European Shares Pause After Last Week's Rally

European stocks were mostly lower in lackluster trade on Monday after last week’s sharp rally on expectations that falling inflation across industrialized countries will prompt global central banks to start cutting interest rates next year.

Investors await comments from a number of central bankers later today, including Bank of France Governor de Galhau, Bank of Spain Governor de Cos and Bank of England Governor Bailey for direction.

Minutes from the Federal Reserve’s last meeting earlier this month are due to be released Tuesday and could shed further light on the central bank’s considerations.

The minutes could influence a potential rebound or continuation of the rally in U.S. bond yields.

Meanwhile, Germany’s producer prices declined for the fourth straight month in October due to the decrease in energy prices, Destatis reported earlier today.

Producer prices dropped 11.0 percent from a year ago in October, in line with expectations. The annual decline in September was 14.7 percent, which was the biggest fall since records began in 1949.

The pan European STOXX 600 was marginally lower at 455.64 after climbing nearly 3 percent last week on dovish Fed bets.

The German DAX was marginally lower and the U.K.’s FTSE 100 was down 0.2 percent while France’s CAC 40 rose 0.2 percent.

LISTED ENTRIES:
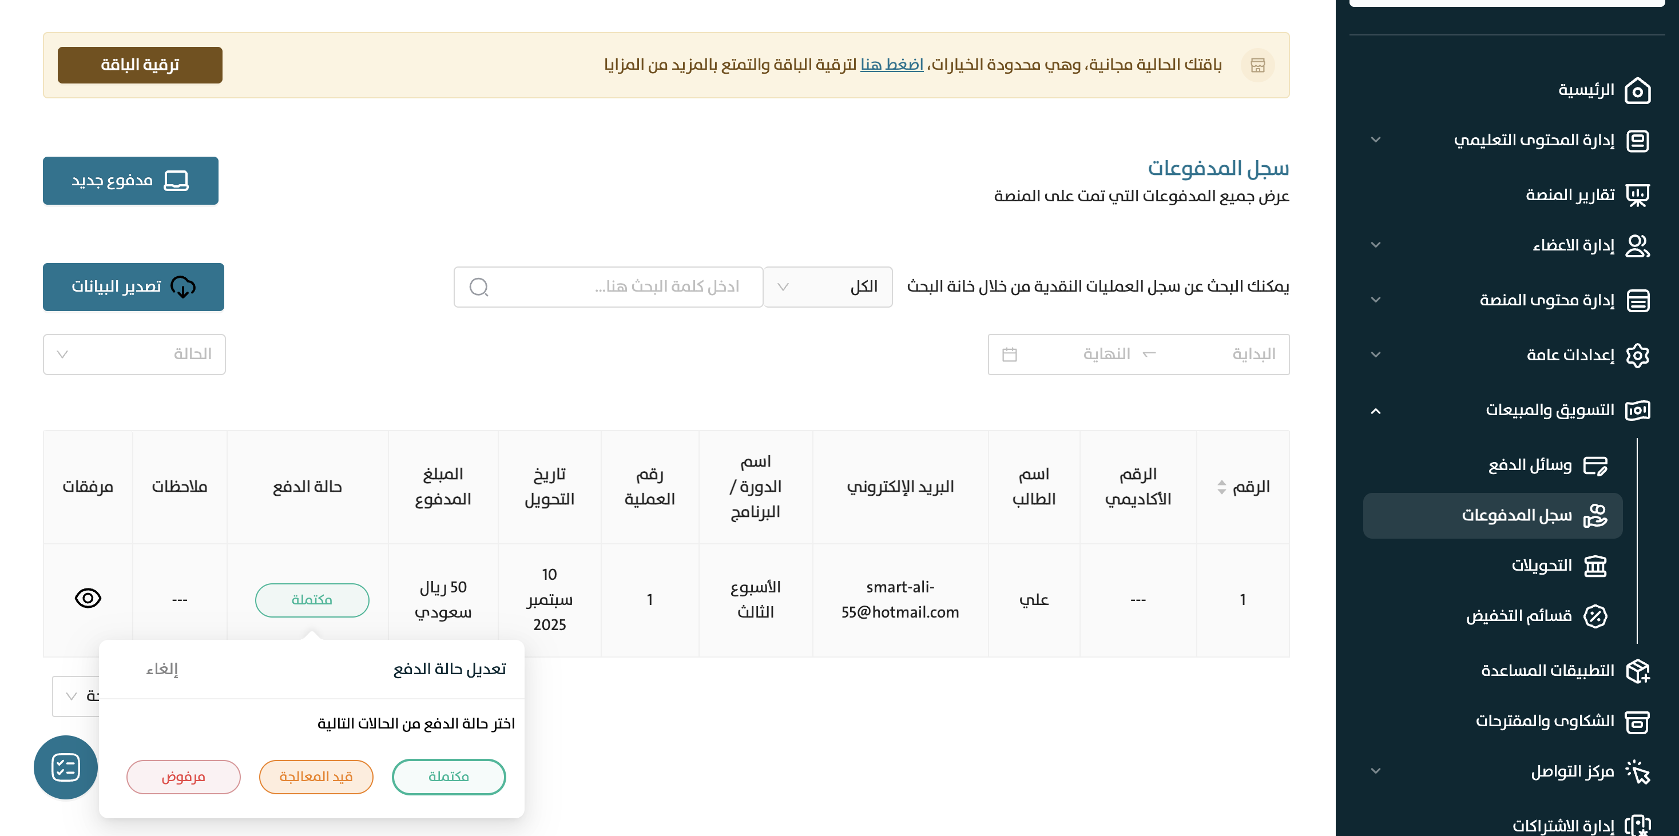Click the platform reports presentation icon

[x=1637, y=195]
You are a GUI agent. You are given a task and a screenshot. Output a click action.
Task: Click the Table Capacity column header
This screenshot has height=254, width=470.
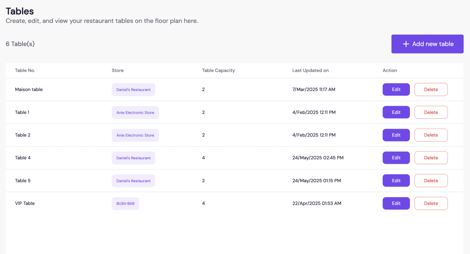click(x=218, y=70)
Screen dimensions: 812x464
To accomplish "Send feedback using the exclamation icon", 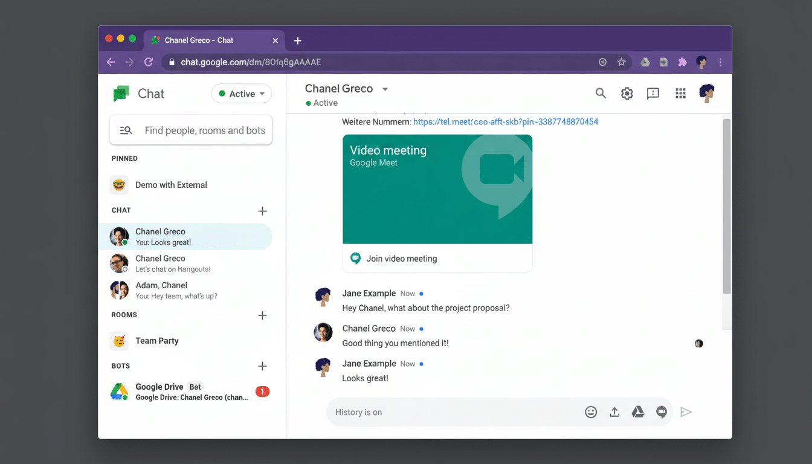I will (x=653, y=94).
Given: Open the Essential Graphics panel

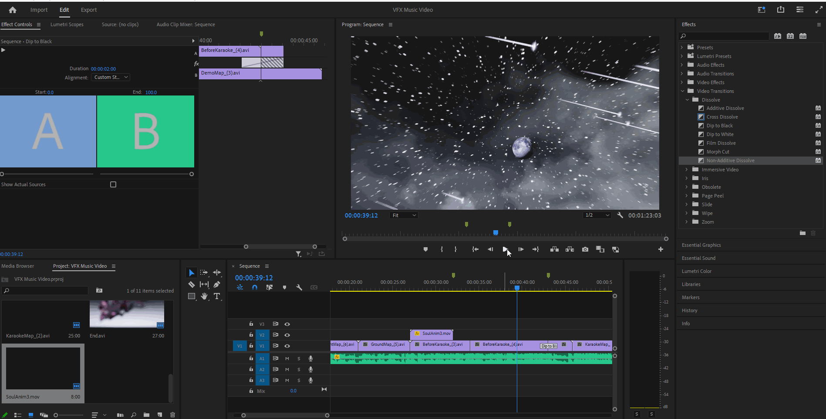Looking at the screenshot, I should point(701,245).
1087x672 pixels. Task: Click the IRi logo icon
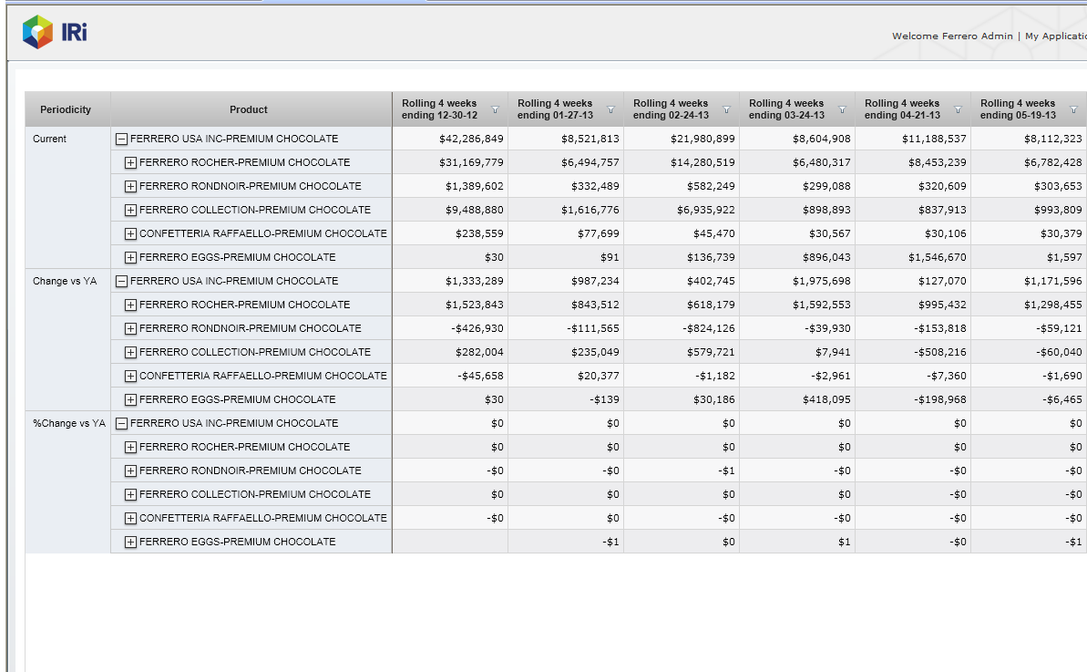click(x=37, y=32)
---
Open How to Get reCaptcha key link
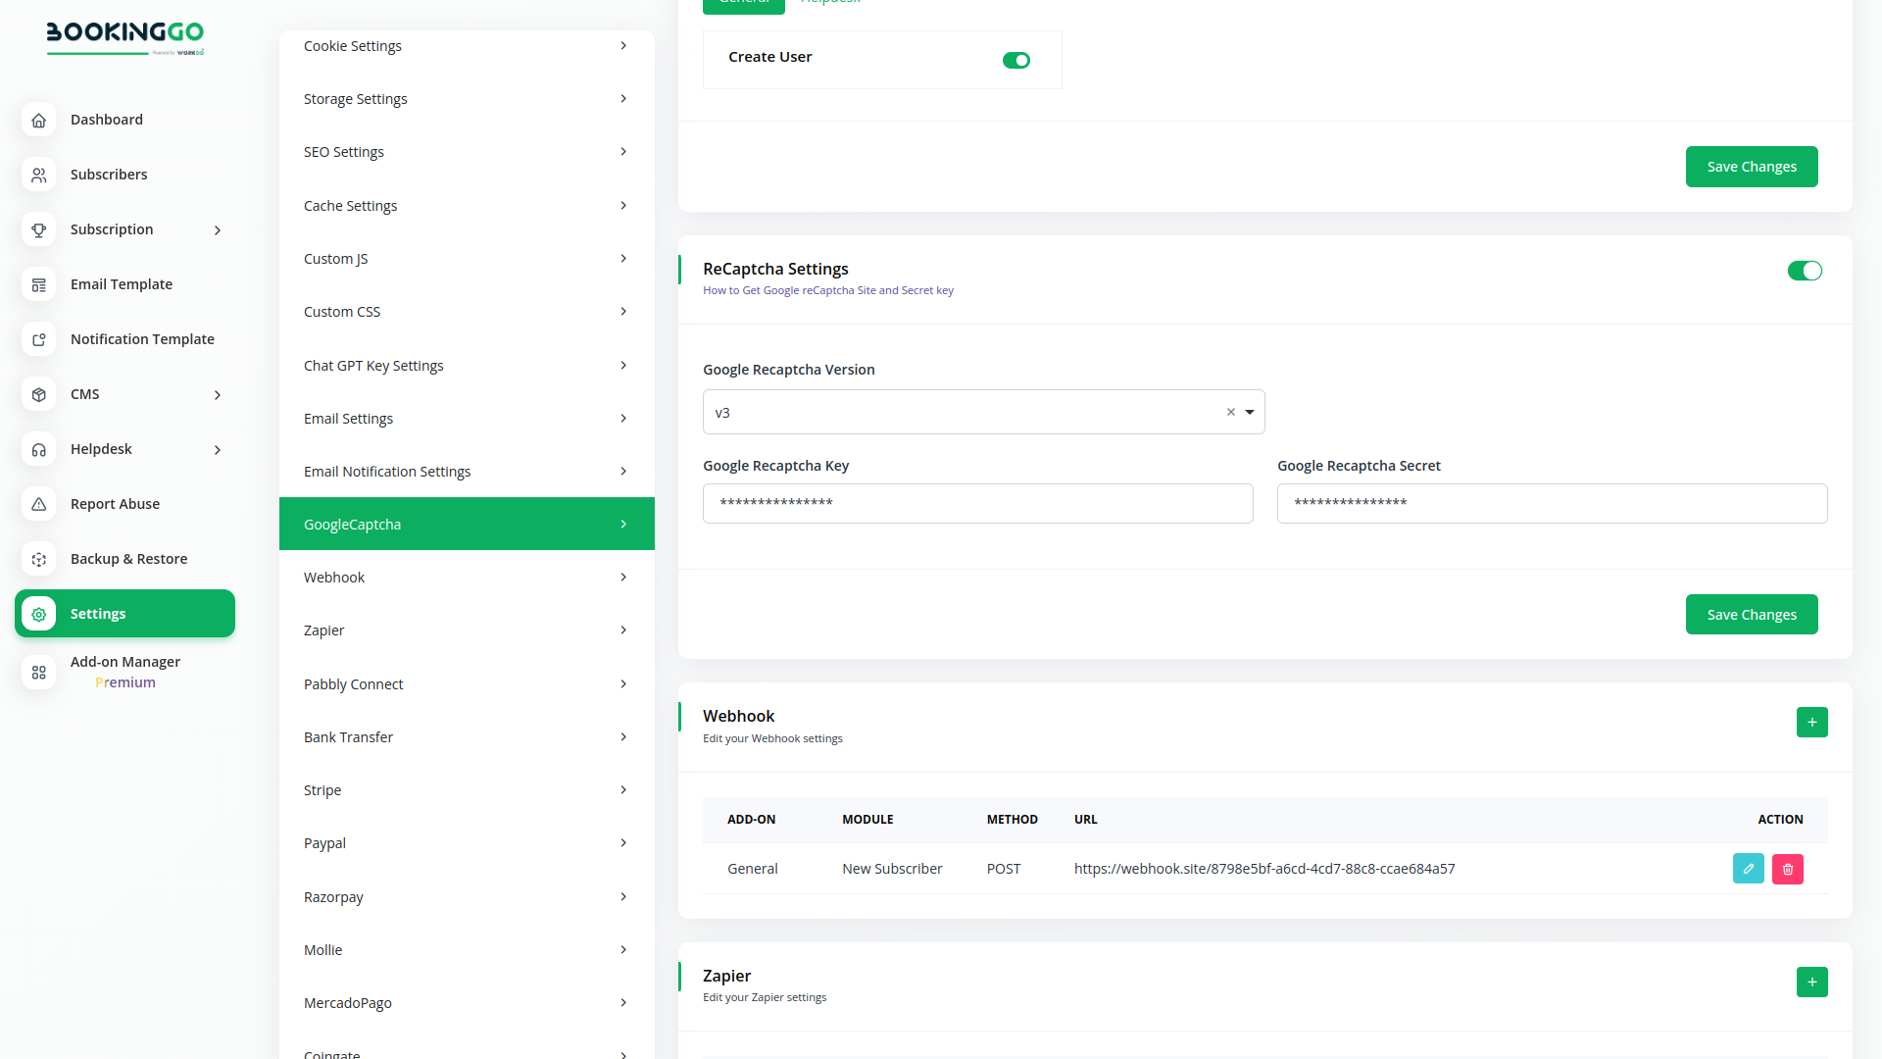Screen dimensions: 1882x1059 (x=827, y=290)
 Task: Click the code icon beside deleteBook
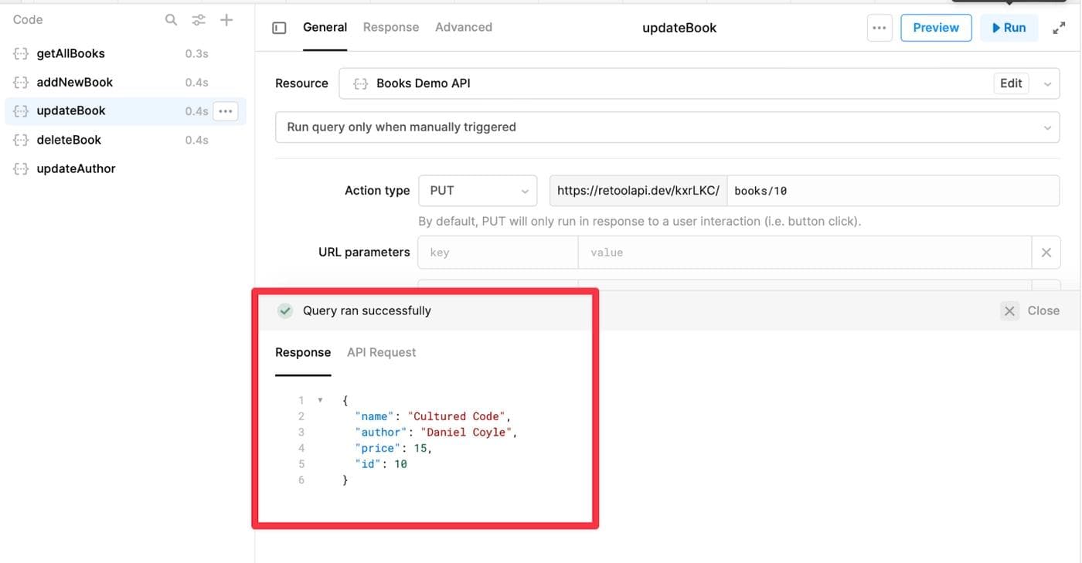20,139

TASKS TO CARRY OUT:
**1.** Decide whether each statement agrees with the article on European shares, answering yes or no and quoting the deciding words of the article: (a) Germany's producer prices fell for a fourth month in a row in October. (b) The STOXX 600 rose nearly 3 percent on Monday. (c) France's CAC 40 fell 0.2 percent.
**2.** Please print the stretch of the entries from the line containing "Click the platform reports presentation icon" through the line containing "click(x=218, y=70)", leaving out the pictures.
The entries have no connection to the article on European shares.

RESPONSES IN ORDER:
**1.**
(a) Yes: "Germany’s producer prices declined for the fourth straight month in October"
(b) No: "The pan European STOXX 600 was marginally lower at 455.64 after climbing nearly 3 percent last week on dovish Fed bets."
(c) No: "France’s CAC 40 rose 0.2 percent."

**2.**
Click the platform reports presentation icon

[x=1637, y=195]
You are a GUI agent. You are given a task and a screenshot. Output a click action.
Task: Click the Table Capacity column header
This screenshot has height=254, width=470.
click(x=218, y=70)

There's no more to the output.